Wherewith the Lady of Whitburn tramped down stairs. It may be feared that in the ignorance in which northern valleys were left she was very little more enlightened in her ideas of what would please the Saints, or what they could do for her, than were the old heathen of some unknown antiquity who used to worship in the mysterious circles of stones which lay on the downs of Amesbury.

CHAPTER IV
PARTING

There in the holy house at Almesbury
Weeping, none with her save a little maid.

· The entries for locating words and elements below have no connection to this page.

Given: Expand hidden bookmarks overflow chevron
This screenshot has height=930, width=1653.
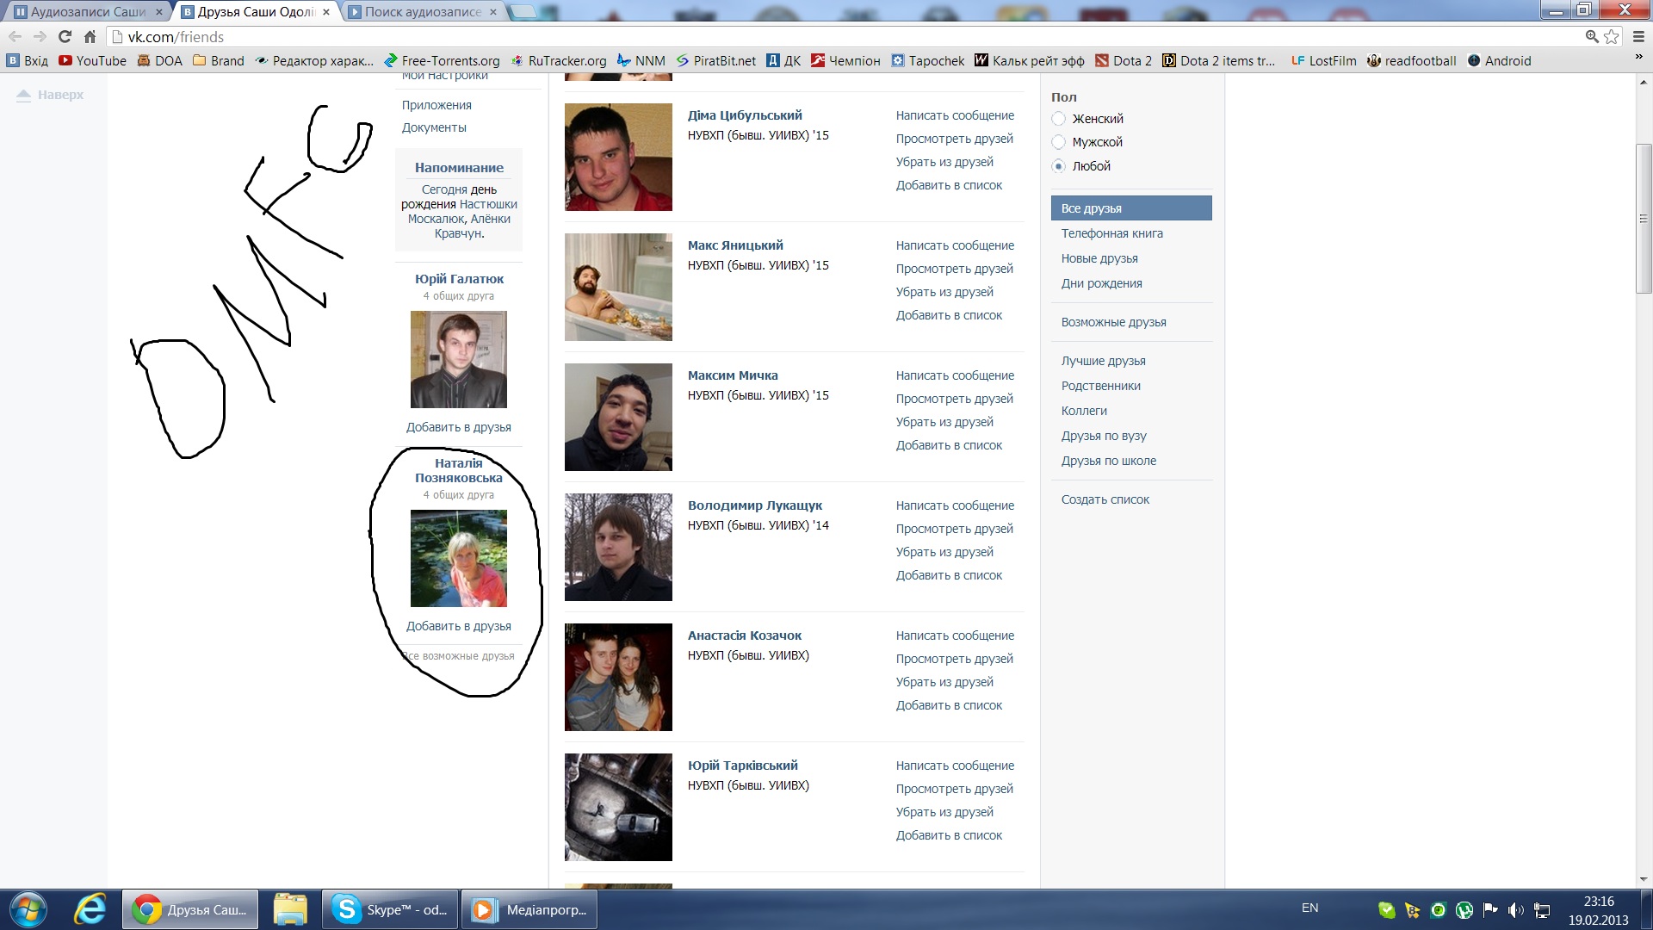Looking at the screenshot, I should pos(1638,57).
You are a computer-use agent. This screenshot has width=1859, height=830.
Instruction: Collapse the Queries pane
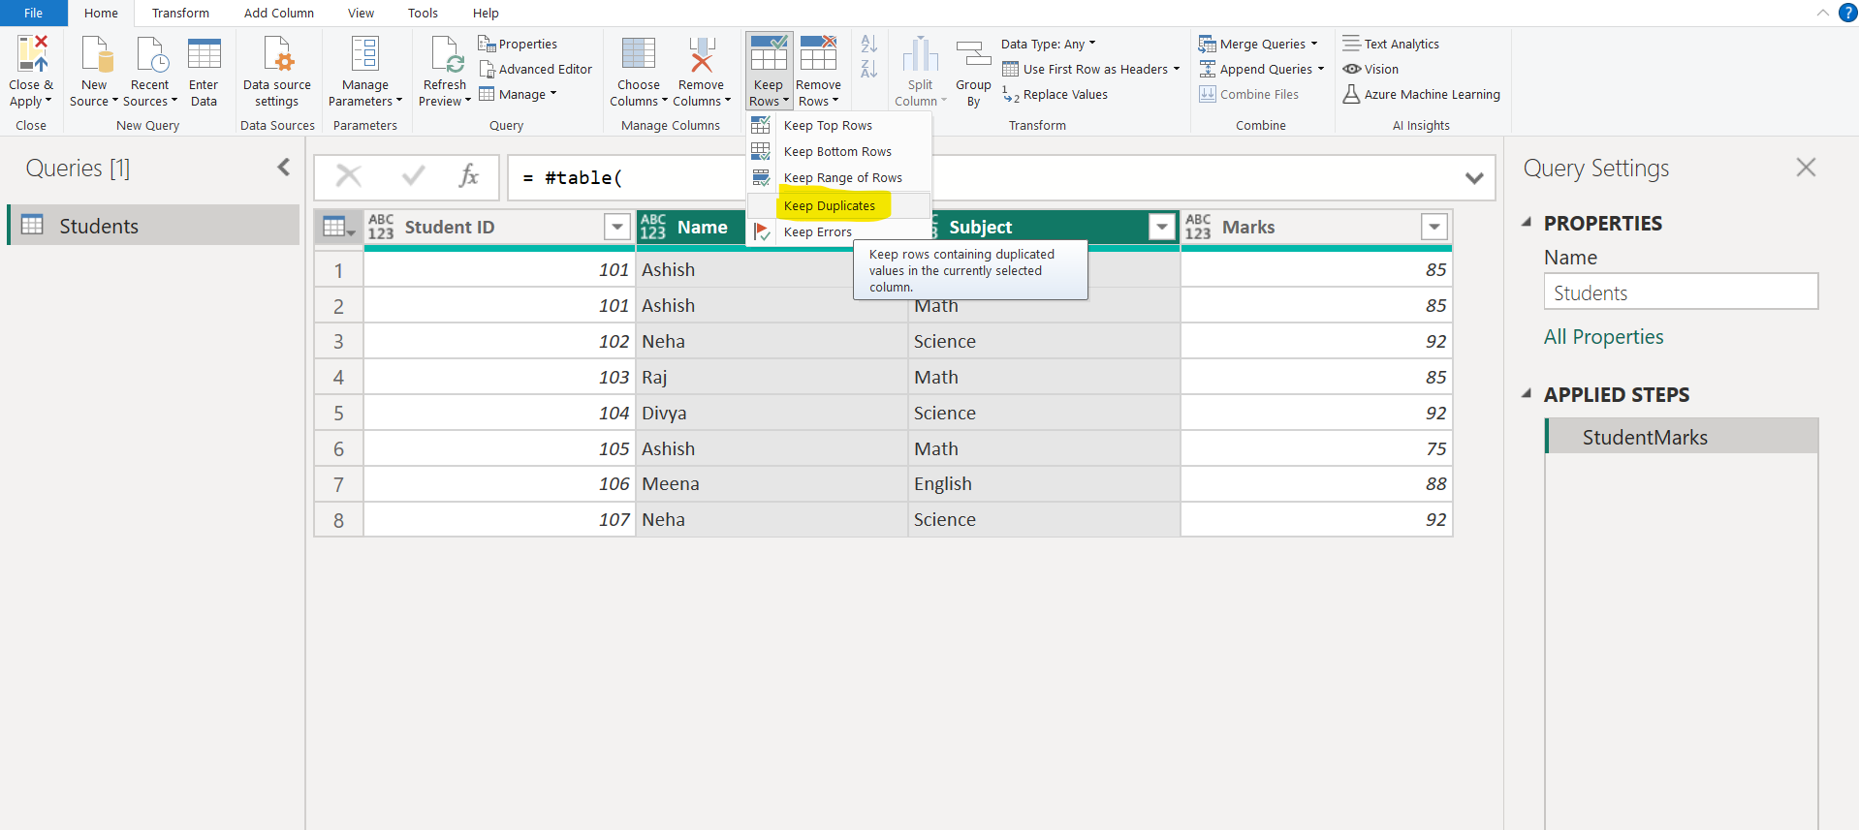point(283,168)
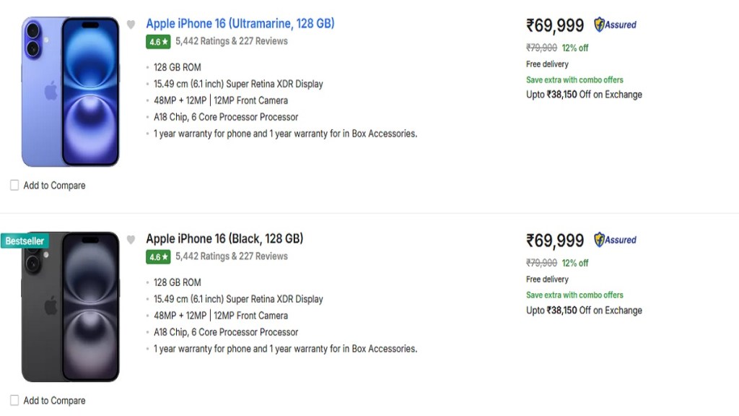
Task: Click combo offers text on Black listing
Action: pos(574,295)
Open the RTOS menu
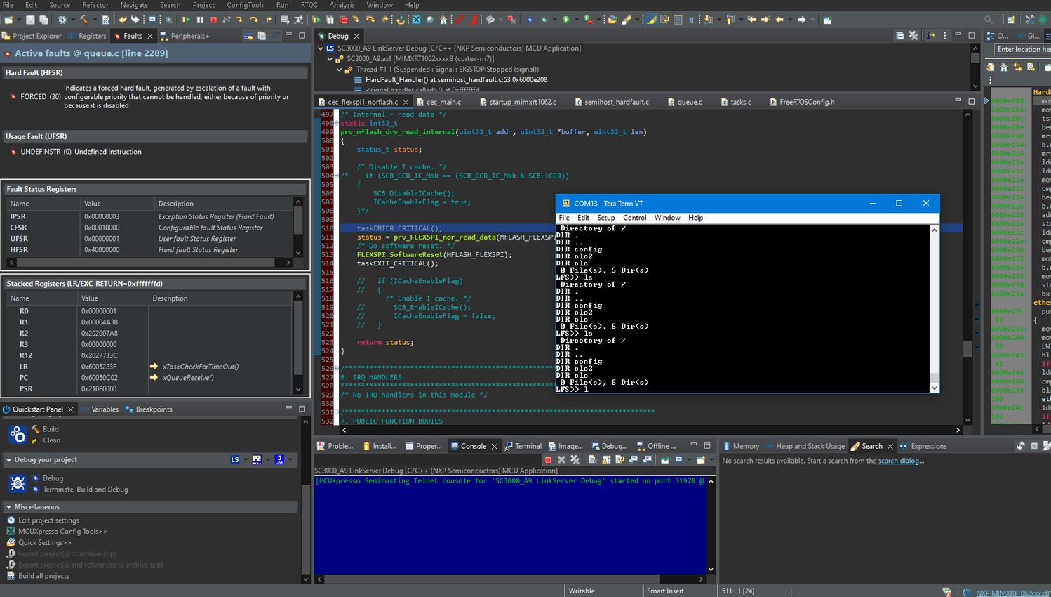The image size is (1051, 597). coord(309,5)
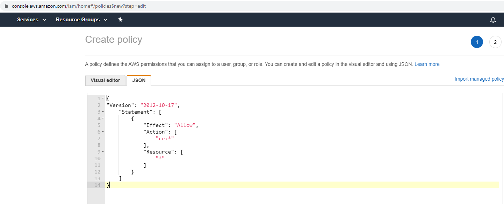Click the fold arrow next to Statement array
This screenshot has width=504, height=204.
[x=102, y=111]
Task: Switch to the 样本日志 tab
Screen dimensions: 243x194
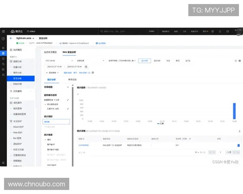Action: 72,80
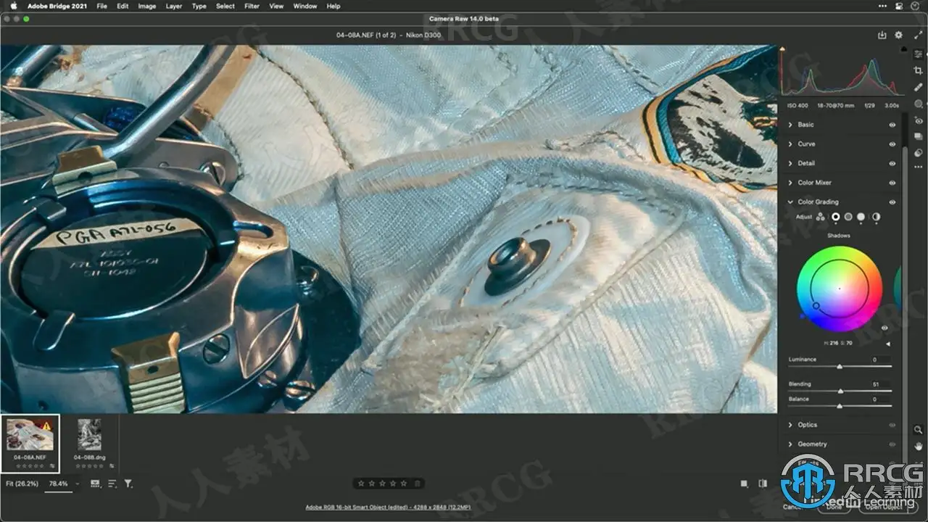Viewport: 928px width, 522px height.
Task: Collapse the Color Grading panel
Action: (x=790, y=202)
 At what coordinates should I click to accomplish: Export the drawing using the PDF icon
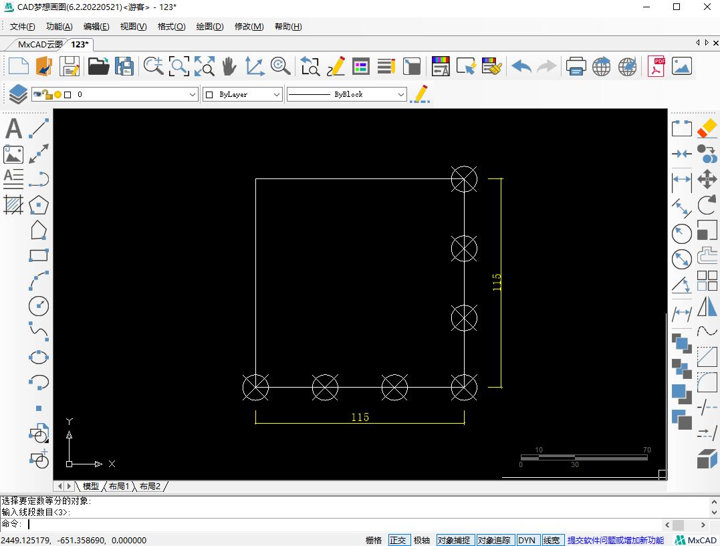point(656,66)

Tennyson, Idylls of the King.

The agitations of that day had made Grisell so much worse that her mind hardly awoke again to anything but present suffering from fever, and in consequence the aggravation of the wounds on her neck and cheek. She used to moan now and then “Don’t take me away!” or cower in terror, “She is coming!” being her cry, or sometimes “So foul and loathly.” She hung again between life and death, and most of those around thought death would be far better for the poor child, but the Countess and the Chaplain still held to the faith that she must be reserved for some great purpose if she survived so much.

Great families with all their train used to move from one castle or manor to another so soon as they had eaten up all the produce of one place, and the time had come when the Nevils must perforce quit Amesbury. Grisell was in no state for a long journey; she was exceedingly weak, and as fast as one wound in her face and neck healed another began to break out, so that often she could hardly eat, and whether she would ever have the use of her left eye was doubtful.

Master Miles was at his wits’ end, Maudlin was weary of waiting on her, and so in truth was every one except the good Countess, and she could not always be with the sufferer, nor could she carry such a patient to London, whither her lord was summoned to support his brother-in-law, the Duke of York, against the Duke of Somerset.